– У кого‑то возникают вопросы морального плана, на которые наука не в силах ответить. Кроме того, против нас довольно активно выступают представители некоторых религий. Вы ходите в церковь?
– На Рождество, – сказала Марта и покраснела.
– Если вам это важно знать, сам я – человек верующий и при этом совершенно спокойно воспринимаю применяемые в нашей клинике научные достижения, – продолжил Дэвис. – Мы ведь, как вы понимаете, не можем клонировать душу. Мне приходилось сталкиваться с некоторыми религиозными людьми, которые считают клонирование меньшим злом, чем традиционное оплодотворение в пробирке с помощью сперматозоида и яйцеклетки.
Он провел бесчисленное множество таких предварительных встреч и знал наперед, что у него спросят и даже в какой последовательности.
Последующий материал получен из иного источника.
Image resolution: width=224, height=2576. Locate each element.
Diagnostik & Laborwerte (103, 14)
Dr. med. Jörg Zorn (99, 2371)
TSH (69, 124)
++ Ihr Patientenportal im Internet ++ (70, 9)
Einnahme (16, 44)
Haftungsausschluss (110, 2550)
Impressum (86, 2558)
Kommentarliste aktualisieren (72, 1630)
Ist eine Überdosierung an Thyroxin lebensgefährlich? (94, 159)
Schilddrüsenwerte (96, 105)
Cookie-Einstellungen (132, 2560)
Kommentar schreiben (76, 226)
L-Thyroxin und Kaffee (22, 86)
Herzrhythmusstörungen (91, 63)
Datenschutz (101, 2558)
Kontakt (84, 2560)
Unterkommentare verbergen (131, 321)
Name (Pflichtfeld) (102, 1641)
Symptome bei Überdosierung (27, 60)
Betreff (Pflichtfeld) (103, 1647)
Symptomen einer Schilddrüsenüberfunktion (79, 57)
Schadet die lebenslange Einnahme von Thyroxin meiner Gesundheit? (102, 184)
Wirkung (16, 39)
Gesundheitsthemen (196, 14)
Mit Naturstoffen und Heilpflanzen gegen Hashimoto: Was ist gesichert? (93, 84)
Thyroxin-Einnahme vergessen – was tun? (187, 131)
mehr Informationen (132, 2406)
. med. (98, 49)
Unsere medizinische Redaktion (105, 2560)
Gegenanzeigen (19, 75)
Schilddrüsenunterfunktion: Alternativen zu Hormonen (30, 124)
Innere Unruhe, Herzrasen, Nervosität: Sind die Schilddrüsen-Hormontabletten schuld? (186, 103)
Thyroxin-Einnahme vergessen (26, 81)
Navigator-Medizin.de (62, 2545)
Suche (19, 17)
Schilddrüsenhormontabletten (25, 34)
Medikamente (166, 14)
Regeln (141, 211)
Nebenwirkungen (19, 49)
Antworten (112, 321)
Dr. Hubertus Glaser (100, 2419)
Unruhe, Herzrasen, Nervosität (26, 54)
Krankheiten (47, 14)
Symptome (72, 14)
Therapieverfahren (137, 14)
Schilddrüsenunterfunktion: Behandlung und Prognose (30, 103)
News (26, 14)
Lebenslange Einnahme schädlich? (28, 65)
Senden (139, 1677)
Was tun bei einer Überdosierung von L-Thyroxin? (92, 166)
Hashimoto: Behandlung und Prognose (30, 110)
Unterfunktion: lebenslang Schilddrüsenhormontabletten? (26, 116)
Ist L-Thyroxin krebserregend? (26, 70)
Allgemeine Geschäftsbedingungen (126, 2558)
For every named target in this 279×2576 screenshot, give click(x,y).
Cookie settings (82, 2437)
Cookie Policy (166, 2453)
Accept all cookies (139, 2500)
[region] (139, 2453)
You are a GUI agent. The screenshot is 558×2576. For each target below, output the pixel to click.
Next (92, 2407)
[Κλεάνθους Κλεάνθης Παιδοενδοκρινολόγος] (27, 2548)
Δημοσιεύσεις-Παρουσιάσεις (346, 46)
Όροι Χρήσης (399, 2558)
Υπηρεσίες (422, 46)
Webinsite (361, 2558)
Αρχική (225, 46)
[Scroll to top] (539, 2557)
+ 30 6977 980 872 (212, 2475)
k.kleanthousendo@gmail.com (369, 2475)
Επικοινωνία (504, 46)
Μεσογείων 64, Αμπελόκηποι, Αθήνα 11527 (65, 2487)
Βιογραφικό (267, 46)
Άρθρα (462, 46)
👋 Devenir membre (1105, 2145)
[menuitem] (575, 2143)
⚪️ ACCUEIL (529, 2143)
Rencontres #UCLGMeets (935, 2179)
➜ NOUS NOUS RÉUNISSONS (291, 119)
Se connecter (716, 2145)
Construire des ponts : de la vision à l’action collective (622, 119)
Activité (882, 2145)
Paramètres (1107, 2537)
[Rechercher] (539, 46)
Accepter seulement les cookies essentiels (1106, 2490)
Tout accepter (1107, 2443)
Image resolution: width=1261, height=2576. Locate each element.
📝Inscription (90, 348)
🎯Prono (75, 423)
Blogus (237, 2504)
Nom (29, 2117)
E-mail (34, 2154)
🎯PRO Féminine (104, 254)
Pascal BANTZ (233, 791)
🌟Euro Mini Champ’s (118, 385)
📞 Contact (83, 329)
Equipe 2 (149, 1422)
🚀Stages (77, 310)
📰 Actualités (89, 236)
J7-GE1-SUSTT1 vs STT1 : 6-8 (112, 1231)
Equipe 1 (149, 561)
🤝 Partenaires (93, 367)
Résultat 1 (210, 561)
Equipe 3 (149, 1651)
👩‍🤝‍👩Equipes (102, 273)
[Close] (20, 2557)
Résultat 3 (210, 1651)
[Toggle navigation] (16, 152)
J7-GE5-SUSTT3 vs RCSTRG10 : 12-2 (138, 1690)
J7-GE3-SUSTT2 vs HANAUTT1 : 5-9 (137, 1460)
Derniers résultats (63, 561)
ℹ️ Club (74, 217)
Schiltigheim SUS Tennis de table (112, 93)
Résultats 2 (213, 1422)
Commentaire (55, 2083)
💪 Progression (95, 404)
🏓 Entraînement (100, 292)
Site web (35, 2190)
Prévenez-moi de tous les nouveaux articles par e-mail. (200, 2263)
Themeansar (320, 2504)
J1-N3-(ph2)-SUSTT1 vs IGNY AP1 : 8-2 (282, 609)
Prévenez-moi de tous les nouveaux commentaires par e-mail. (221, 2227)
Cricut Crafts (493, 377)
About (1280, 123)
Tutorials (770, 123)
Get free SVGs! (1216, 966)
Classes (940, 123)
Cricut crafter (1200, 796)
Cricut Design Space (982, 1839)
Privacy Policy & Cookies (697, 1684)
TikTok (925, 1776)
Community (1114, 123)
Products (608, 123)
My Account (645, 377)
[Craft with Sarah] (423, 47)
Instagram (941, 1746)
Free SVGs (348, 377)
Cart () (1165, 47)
Теперь он мог отвечать на вопросы, особо не вслушиваясь в них.
– Вам ведь уже не приходится создавать так много эмбрионов, как раньше? – спросила Марта.
– Совершенно верно. Сегодня в большинстве случаев нам требуется всего один.
– Я знаю, что иногда возникают всякие юридические сложности. Я тут почитала кое‑что в интернете. Так, чуть‑чуть. Ровно столько, чтобы понять, как плохо я во всем этом разбираюсь. – У Марты вырвался нервный смешок, перешедший в улыбку. Дэвис обратил внимание, как улыбка изменила лицо этой женщины: словно пока она не улыбалась – скрывалась под маской, а улыбнулась – и маска спала. – Насколько мне известно, у нескольких докторов с востока страны в прошлом году были неприятности.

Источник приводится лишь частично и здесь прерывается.